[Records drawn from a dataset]
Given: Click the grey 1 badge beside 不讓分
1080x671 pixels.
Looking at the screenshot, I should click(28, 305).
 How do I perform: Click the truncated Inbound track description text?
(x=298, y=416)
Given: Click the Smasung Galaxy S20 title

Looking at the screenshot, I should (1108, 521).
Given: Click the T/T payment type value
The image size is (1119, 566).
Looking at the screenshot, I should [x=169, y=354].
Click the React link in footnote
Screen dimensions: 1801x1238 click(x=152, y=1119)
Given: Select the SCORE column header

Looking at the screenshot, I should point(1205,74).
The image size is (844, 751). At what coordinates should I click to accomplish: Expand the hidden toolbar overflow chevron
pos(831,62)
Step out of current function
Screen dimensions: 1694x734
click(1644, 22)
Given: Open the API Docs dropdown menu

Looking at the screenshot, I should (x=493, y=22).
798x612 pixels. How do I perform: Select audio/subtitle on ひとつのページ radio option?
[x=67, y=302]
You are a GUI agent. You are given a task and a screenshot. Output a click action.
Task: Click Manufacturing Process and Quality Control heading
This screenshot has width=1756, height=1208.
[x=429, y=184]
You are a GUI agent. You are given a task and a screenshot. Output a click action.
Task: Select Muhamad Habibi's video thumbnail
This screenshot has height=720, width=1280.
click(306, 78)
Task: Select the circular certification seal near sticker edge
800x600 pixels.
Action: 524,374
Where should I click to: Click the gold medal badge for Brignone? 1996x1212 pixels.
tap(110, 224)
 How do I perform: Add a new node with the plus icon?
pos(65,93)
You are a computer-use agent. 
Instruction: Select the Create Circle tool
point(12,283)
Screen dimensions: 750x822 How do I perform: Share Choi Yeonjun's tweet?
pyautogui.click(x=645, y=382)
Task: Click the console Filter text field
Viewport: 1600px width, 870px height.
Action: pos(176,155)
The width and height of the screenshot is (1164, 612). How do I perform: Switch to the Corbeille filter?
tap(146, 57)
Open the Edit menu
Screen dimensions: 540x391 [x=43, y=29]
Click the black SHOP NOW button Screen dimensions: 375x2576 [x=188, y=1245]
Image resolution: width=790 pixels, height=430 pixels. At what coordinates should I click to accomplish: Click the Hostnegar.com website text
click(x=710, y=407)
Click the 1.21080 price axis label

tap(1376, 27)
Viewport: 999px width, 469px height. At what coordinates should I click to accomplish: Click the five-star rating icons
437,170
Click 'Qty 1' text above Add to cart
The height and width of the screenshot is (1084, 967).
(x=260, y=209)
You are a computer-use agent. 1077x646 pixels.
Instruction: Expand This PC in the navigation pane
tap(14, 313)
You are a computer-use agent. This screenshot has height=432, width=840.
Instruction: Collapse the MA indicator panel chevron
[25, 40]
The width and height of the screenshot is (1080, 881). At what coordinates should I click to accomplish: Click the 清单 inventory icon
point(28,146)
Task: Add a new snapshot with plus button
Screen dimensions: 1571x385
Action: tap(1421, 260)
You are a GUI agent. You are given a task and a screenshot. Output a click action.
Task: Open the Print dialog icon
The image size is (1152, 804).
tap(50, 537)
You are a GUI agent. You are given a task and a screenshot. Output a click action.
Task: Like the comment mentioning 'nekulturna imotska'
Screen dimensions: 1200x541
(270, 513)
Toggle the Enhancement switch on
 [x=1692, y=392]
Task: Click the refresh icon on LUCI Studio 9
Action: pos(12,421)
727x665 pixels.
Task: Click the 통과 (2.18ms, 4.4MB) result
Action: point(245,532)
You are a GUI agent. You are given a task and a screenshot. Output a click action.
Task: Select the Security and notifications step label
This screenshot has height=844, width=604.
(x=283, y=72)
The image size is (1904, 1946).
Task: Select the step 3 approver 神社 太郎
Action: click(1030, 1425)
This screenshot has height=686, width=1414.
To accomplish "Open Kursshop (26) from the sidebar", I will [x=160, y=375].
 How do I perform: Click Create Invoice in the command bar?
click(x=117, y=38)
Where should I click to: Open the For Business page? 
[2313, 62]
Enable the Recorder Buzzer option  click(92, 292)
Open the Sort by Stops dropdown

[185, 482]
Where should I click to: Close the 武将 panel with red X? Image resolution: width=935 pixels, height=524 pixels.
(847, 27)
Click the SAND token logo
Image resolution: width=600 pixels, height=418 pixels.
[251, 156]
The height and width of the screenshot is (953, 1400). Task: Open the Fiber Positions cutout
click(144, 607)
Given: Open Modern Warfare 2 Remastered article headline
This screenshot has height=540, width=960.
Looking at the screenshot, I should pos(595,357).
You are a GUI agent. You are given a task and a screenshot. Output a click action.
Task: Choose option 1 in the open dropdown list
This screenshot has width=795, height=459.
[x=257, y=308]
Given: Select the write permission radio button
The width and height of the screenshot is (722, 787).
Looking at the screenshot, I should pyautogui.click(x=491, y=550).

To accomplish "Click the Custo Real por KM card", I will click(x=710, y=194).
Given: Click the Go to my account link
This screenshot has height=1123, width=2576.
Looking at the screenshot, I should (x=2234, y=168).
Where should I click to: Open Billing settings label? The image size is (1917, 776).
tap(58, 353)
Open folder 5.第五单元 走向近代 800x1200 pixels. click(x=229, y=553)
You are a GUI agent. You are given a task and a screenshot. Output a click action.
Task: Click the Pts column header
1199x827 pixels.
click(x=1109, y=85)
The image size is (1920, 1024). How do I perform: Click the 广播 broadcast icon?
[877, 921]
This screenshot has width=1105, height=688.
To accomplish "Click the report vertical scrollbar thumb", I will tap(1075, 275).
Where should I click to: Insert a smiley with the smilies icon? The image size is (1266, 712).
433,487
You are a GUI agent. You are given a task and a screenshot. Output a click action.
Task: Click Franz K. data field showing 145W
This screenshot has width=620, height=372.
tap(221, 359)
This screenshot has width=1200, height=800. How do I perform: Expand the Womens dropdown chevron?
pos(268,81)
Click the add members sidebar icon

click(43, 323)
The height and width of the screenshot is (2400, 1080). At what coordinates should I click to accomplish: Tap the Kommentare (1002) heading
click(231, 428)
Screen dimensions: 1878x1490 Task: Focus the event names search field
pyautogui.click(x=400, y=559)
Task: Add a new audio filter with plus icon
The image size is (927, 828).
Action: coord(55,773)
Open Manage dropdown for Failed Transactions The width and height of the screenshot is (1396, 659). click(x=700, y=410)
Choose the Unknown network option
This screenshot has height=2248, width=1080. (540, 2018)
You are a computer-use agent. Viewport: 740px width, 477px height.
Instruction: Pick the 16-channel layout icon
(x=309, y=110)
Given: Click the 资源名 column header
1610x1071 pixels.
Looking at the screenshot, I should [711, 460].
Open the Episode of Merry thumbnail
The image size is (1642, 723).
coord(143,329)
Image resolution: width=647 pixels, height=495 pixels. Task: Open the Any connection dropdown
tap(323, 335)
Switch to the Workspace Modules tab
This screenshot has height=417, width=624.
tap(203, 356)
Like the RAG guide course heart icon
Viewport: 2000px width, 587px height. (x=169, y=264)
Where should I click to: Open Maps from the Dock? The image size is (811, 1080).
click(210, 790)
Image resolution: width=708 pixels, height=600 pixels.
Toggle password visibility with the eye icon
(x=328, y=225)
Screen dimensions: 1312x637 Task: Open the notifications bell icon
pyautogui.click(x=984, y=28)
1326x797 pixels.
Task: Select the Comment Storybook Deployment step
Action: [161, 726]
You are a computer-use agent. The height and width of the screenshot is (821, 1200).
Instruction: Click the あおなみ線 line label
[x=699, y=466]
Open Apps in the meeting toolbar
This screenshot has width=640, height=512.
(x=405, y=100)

#### Activity:
The required answer is the run of lines above, starting at the line with "The image size is (1920, 1024)." and ending at the line with "Open Manage dropdown", reproduced exactly with both ends.

#### Reply to the task:
The image size is (1920, 1024). How do I perform: Click the 广播 broadcast icon?
[877, 921]
This screenshot has width=1105, height=688.
To accomplish "Click the report vertical scrollbar thumb", I will tap(1075, 275).
Where should I click to: Insert a smiley with the smilies icon? The image size is (1266, 712).
433,487
You are a GUI agent. You are given a task and a screenshot. Output a click action.
Task: Click Franz K. data field showing 145W
This screenshot has width=620, height=372.
tap(221, 359)
This screenshot has width=1200, height=800. How do I perform: Expand the Womens dropdown chevron?
pos(268,81)
Click the add members sidebar icon

click(43, 323)
The height and width of the screenshot is (2400, 1080). At what coordinates should I click to accomplish: Tap the Kommentare (1002) heading
click(231, 428)
Screen dimensions: 1878x1490 Task: Focus the event names search field
pyautogui.click(x=400, y=559)
Task: Add a new audio filter with plus icon
The image size is (927, 828).
Action: coord(55,773)
Open Manage dropdown for Failed Transactions The width and height of the screenshot is (1396, 659). click(x=700, y=410)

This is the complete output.